Look at seed packets and note the days to harvest. Count back from the first fall frost date, for example October 11th for the Denver area. With cool season vegetables, note that many tolerate the first light frosts of fall very well, and an extended harvest period can be anticipated. Warm season vegetables, on the other hand, must be planted to mature well before frost when temperatures remain warm.
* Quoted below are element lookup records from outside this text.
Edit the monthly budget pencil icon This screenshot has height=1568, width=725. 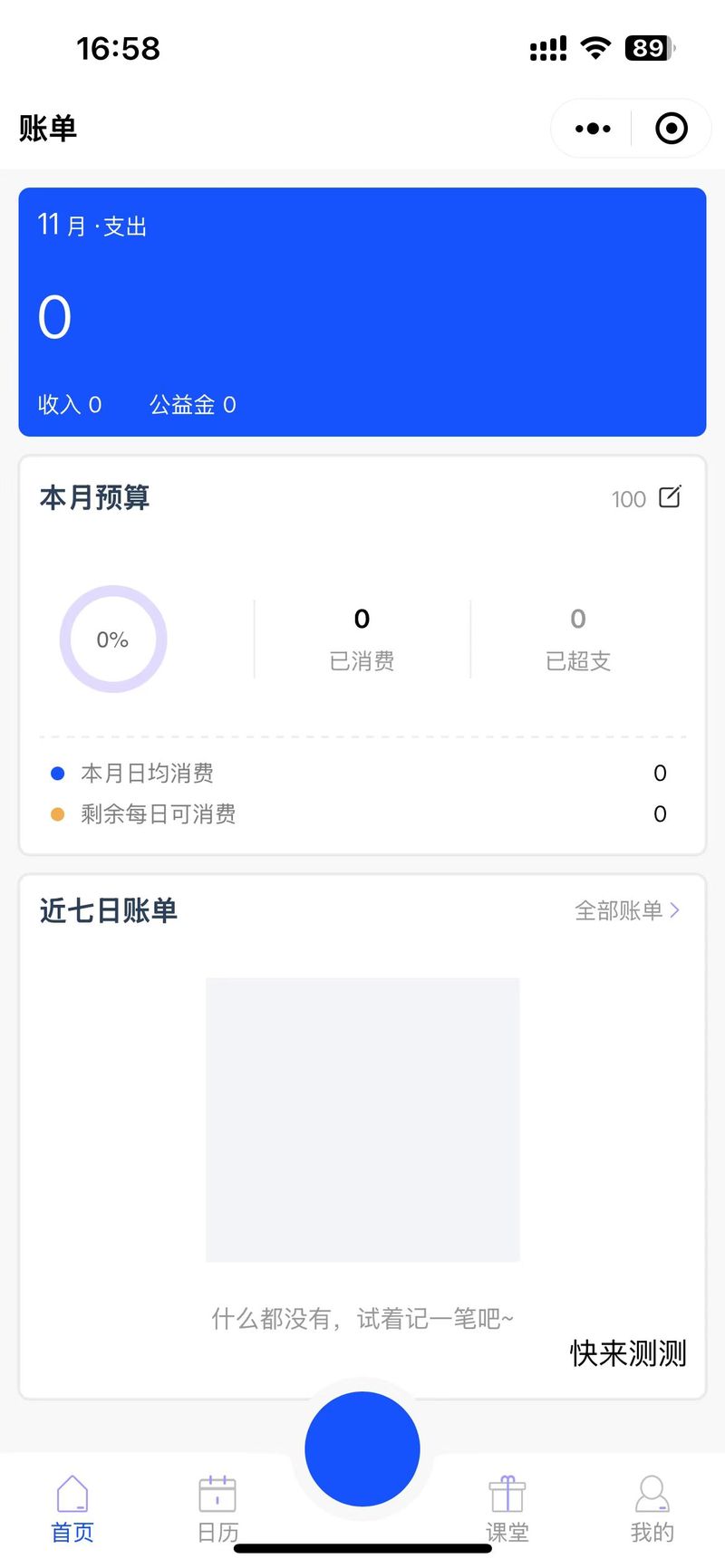(x=670, y=496)
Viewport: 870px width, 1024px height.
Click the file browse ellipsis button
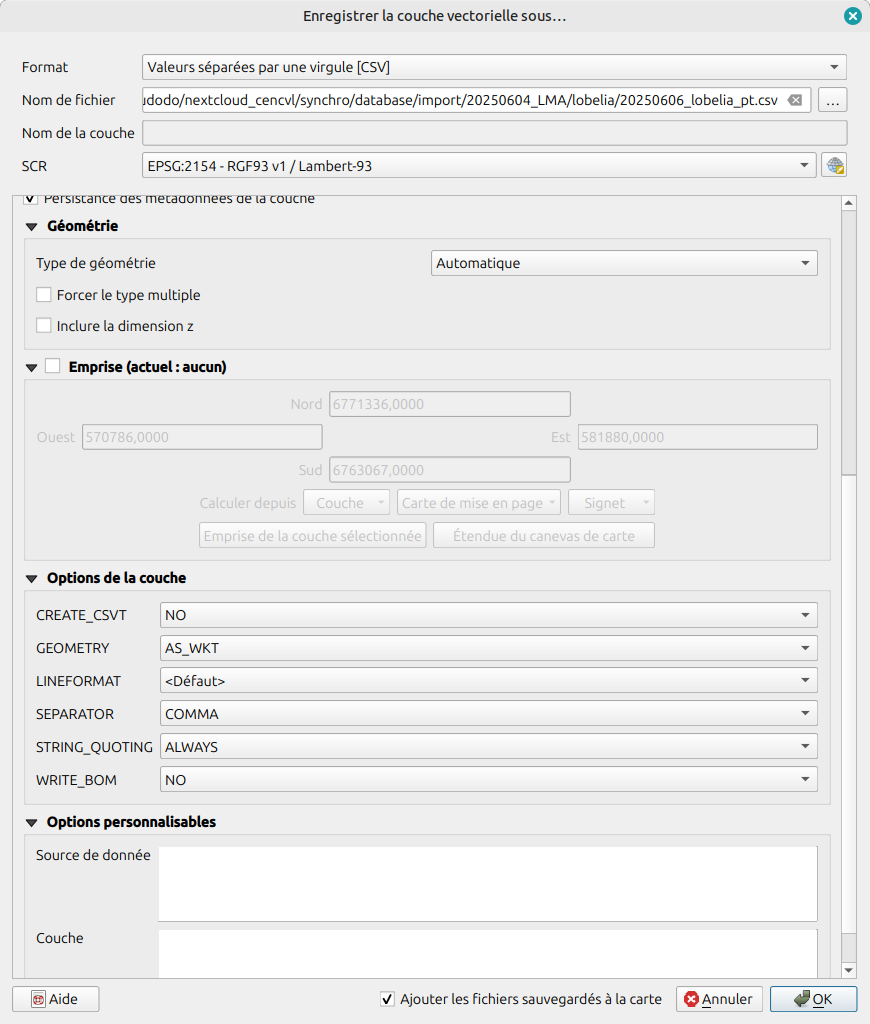point(834,100)
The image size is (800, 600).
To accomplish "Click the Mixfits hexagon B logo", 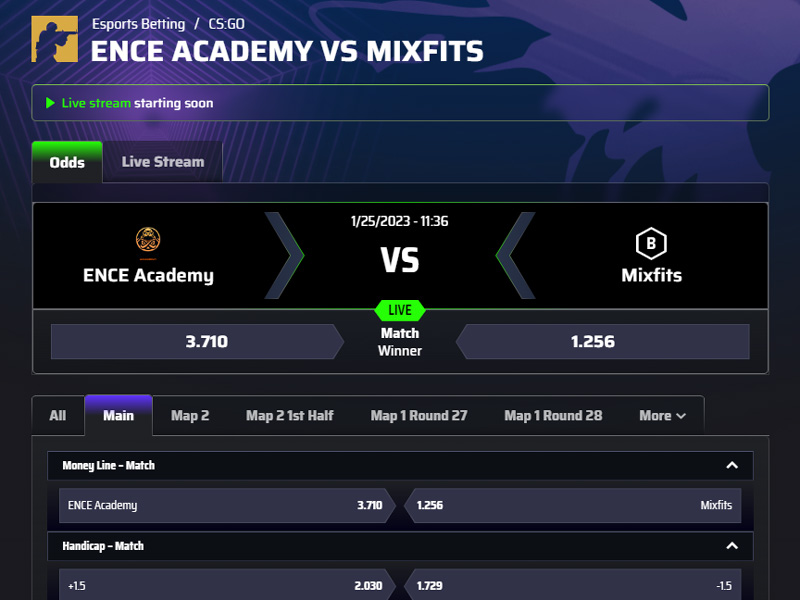I will point(651,243).
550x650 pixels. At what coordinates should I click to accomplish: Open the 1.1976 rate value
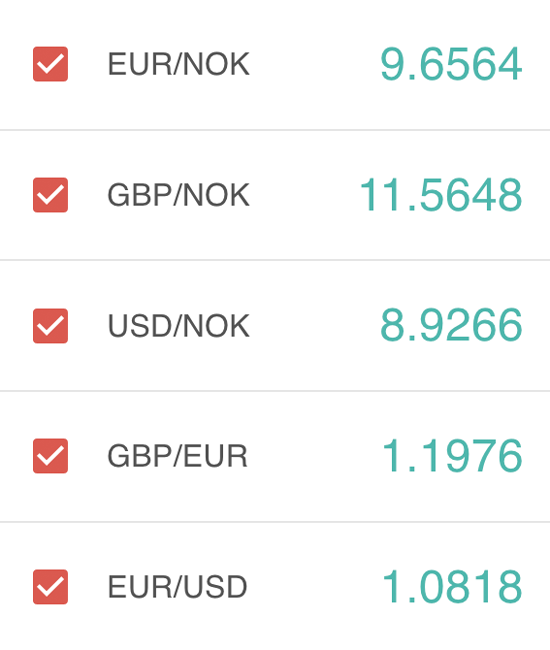(x=452, y=456)
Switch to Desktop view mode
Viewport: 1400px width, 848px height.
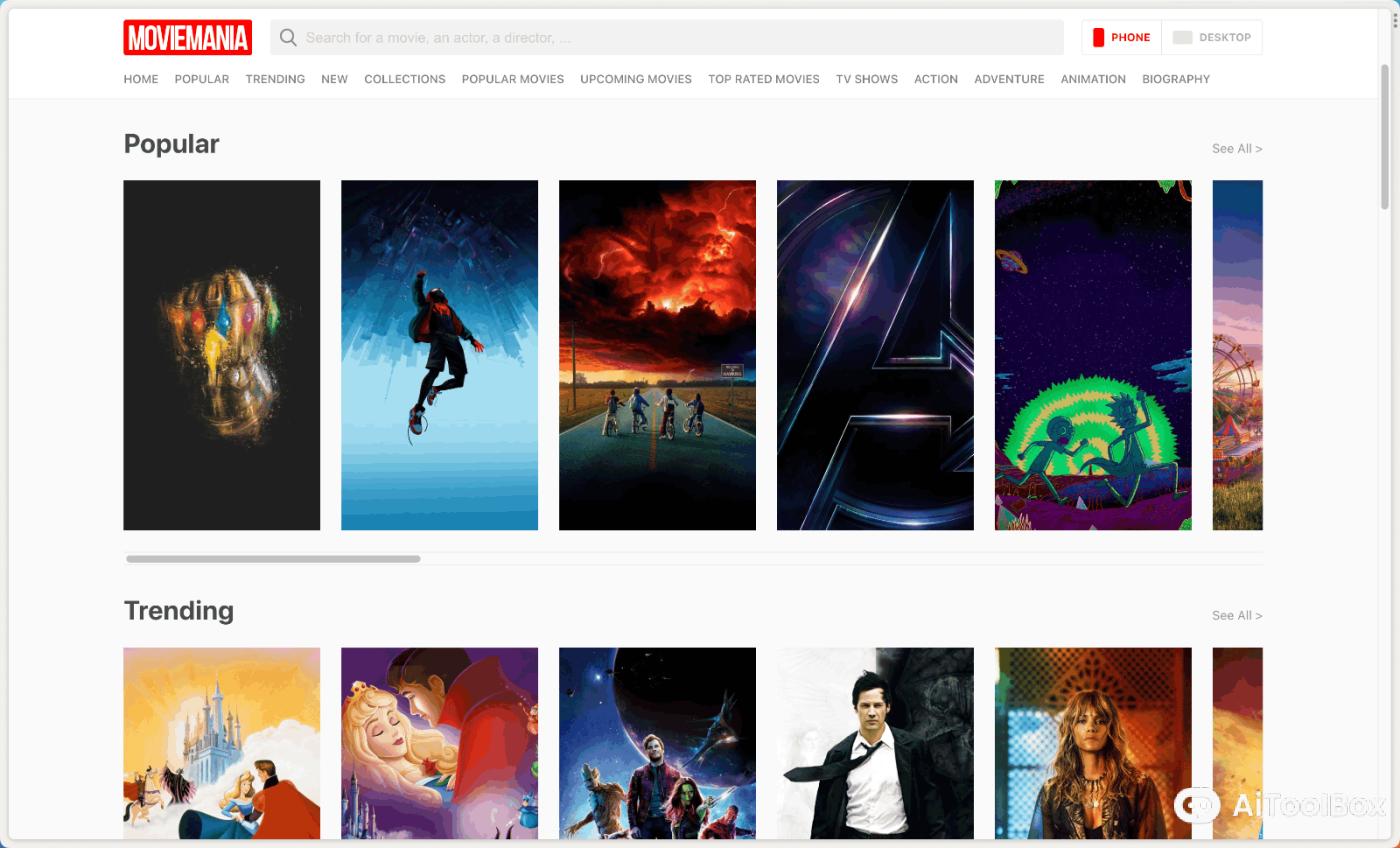[1212, 38]
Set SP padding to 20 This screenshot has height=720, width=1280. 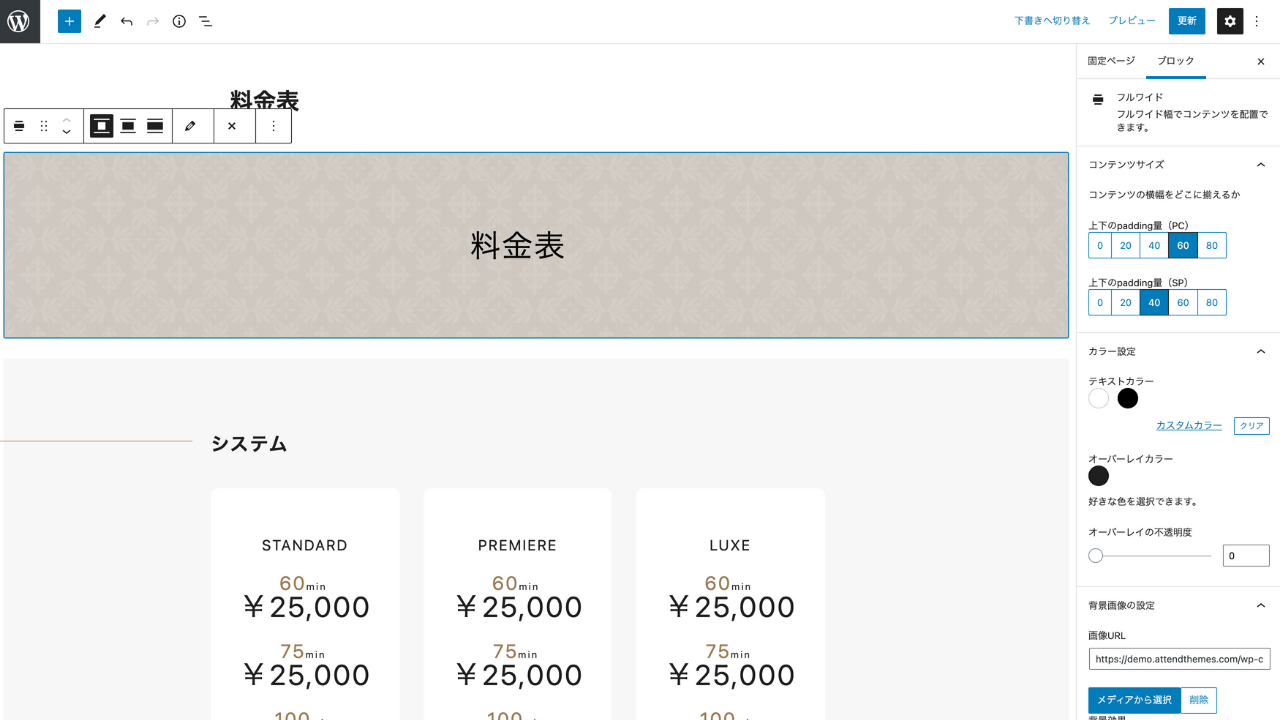pyautogui.click(x=1125, y=303)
Here are some vegetable planting suggestions with their typical number of days to harvest. Cool season vegetables include: peas (65), cabbage (85), collards (55), broccoli (65), kale (60), spinach (40), lettuce (60) and endive (45). Some root vegetable planting days to maturity are: beets (60), carrots (70) and turnips (50) days. These can be planted in July for a fall harvest. Even some fruiting vegetables such as bush beans (60) and cucumbers (55), can be planted if put in by mid-July. The very short season radish (30) can be planted in August for harvesting success.
Note that peas planted for fall harvest are prone to powdery mildew, so try to choose powdery mildew resistant varieties. Also, be sure to trellis or support them, so that air circulation will curtail disease. Sometimes harvest is less in fall, when compared to spring plantings.
Planting fall crops in “succession” where other spring crops have been harvested, is a way to extend harvest past the first frost and thereby maximize yields.